### [STATED EXERCISE 1]
Retype the passage on Walter Benjamin below word for word.
___ SOURCE TEXT
Illuminations. Essays and Reflections
Walter Benjamin was born in 1892. He killed himself in 1940 when he was refused permission to cross from France into Spain in order to take ship from Lisbon to the United States, where he would have joined his émigré associates Adorno and Horkheimer at the Institute of Social Research in New York. He was of that Jewish class in which it was normal for fathers who had made a success in the world of business to support their sons in the life of independent scholarship, and although his father happened not to wish to do this Benjamin nevertheless pursued such a life, intending to make himself the best German critic. Miss Arendt, in her Introduction to this book, emphasizes the peculiarity of such Jewish intellectuals; they administered, as Moritz Goldstein remarked, “the intellectual property of a people which denied them the right and the ability to do so,” and because there was very little in their own lives to connect them with the religion or manners of their fathers they were often as much at odds with the Jewish as with the larger community.
______
### [STATED EXERCISE 2]
Put the lines of the records below into a numbered list, starting with the first line of the records and ending with the line that contains "Join Our Team (198, 484)", both included. Leave out blank lines.
___ EXTRACTED MATERIAL
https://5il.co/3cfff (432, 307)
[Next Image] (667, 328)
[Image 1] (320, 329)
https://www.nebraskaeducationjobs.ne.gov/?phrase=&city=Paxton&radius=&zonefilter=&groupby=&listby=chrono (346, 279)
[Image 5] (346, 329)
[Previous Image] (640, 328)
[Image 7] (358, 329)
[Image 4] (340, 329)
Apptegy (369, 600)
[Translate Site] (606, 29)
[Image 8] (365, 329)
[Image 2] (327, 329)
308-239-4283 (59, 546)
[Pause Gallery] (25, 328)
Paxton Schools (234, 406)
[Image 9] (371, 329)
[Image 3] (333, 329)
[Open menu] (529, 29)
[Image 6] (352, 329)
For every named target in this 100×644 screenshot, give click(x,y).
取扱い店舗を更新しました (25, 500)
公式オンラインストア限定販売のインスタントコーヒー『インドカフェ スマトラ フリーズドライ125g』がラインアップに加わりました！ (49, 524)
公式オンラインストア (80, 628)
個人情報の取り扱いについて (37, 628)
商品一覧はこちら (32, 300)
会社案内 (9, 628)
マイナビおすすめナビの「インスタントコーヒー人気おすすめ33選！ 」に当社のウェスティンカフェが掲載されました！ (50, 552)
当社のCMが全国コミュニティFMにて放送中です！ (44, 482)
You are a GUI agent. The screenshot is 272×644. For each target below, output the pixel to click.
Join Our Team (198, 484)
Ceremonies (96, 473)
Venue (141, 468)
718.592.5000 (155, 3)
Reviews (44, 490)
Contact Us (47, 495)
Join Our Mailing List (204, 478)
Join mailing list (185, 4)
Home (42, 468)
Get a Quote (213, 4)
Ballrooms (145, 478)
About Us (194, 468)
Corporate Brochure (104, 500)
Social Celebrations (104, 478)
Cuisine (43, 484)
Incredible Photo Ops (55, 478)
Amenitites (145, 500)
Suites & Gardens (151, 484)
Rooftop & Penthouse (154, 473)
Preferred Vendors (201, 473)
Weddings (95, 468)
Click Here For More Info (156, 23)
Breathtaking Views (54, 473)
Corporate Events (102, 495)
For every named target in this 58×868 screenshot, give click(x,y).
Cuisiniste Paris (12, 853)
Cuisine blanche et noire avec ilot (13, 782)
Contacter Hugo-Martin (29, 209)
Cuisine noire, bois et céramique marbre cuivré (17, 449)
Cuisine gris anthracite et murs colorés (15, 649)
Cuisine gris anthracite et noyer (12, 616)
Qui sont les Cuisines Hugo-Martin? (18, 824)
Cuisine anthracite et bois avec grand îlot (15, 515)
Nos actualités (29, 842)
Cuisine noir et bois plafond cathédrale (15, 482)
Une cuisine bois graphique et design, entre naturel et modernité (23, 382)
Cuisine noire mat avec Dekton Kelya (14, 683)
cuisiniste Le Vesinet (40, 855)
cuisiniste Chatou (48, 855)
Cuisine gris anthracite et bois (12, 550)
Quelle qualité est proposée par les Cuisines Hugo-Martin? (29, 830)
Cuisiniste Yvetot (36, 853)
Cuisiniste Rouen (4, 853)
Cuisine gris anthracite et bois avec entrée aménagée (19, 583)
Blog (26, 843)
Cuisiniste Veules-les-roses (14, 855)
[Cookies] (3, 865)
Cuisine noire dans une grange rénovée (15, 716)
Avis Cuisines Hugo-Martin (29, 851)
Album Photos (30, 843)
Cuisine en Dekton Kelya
______
### [WORKED SOLUTION 1]
Illuminations. Essays and Reflections
Walter Benjamin was born in 1892. He killed himself in 1940 when he was refused permission to cross from France into Spain in order to take ship from Lisbon to the United States, where he would have joined his émigré associates Adorno and Horkheimer at the Institute of Social Research in New York. He was of that Jewish class in which it was normal for fathers who had made a success in the world of business to support their sons in the life of independent scholarship, and although his father happened not to wish to do this Benjamin nevertheless pursued such a life, intending to make himself the best German critic. Miss Arendt, in her Introduction to this book, emphasizes the peculiarity of such Jewish intellectuals; they administered, as Moritz Goldstein remarked, “the intellectual property of a people which denied them the right and the ability to do so,” and because there was very little in their own lives to connect them with the religion or manners of their fathers they were often as much at odds with the Jewish as with the larger community.

### [WORKED SOLUTION 2]
1. https://5il.co/3cfff (432, 307)
2. [Next Image] (667, 328)
3. [Image 1] (320, 329)
4. https://www.nebraskaeducationjobs.ne.gov/?phrase=&city=Paxton&radius=&zonefilter=&groupby=&listby=chrono (346, 279)
5. [Image 5] (346, 329)
6. [Previous Image] (640, 328)
7. [Image 7] (358, 329)
8. [Image 4] (340, 329)
9. Apptegy (369, 600)
10. [Translate Site] (606, 29)
11. [Image 8] (365, 329)
12. [Image 2] (327, 329)
13. 308-239-4283 (59, 546)
14. [Pause Gallery] (25, 328)
15. Paxton Schools (234, 406)
16. [Image 9] (371, 329)
17. [Image 3] (333, 329)
18. [Open menu] (529, 29)
19. [Image 6] (352, 329)
20. For every named target in this 100×644 screenshot, give click(x,y).
21. 取扱い店舗を更新しました (25, 500)
22. 公式オンラインストア限定販売のインスタントコーヒー『インドカフェ スマトラ フリーズドライ125g』がラインアップに加わりました！ (49, 524)
23. 公式オンラインストア (80, 628)
24. 個人情報の取り扱いについて (37, 628)
25. 商品一覧はこちら (32, 300)
26. 会社案内 (9, 628)
27. マイナビおすすめナビの「インスタントコーヒー人気おすすめ33選！ 」に当社のウェスティンカフェが掲載されました！ (50, 552)
28. 当社のCMが全国コミュニティFMにて放送中です！ (44, 482)
29. You are a GUI agent. The screenshot is 272×644. For each target below, output the pixel to click.
30. Join Our Team (198, 484)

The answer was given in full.